» Task brief
Transcribe the material word for word, starting at the line that contains "You are a GUI" and stopping after the line that contains "This screenshot has".

» Entries shown
-- -- --
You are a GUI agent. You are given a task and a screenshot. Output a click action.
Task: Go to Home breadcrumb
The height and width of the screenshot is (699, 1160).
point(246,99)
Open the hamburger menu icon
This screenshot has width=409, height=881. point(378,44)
-- -- --
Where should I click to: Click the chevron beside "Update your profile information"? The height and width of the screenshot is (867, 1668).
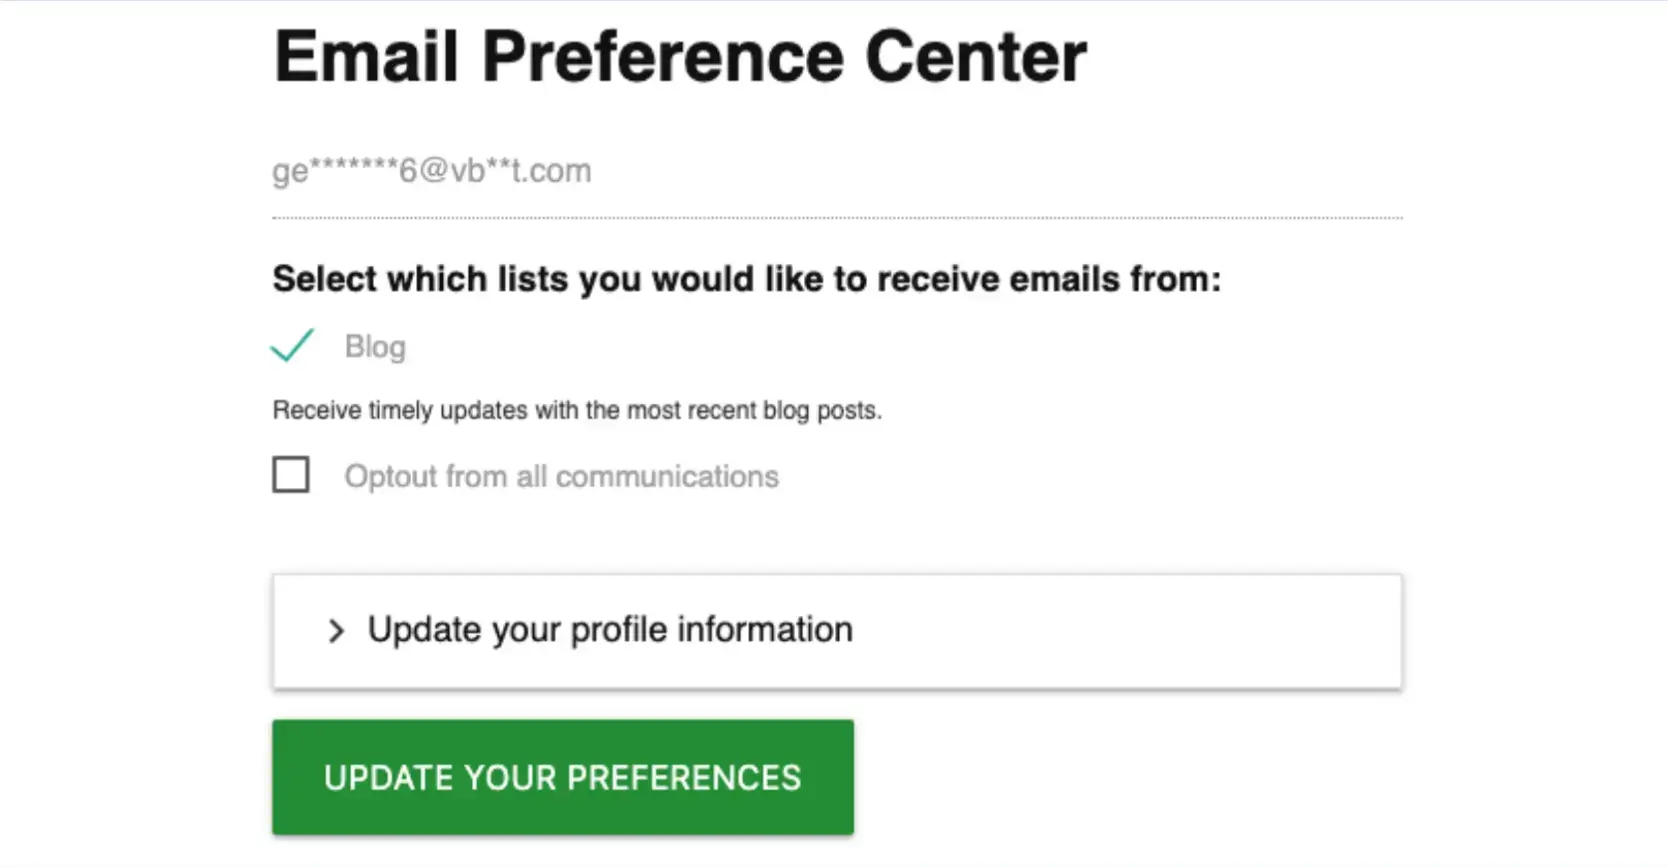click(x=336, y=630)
-- -- --
» Result of this task
You are a GUI agent. You are given a task and a screenshot. Output a click action.
Task: Go to Home breadcrumb
The height and width of the screenshot is (699, 1160).
point(246,99)
Open the hamburger menu icon
This screenshot has width=409, height=881. point(378,44)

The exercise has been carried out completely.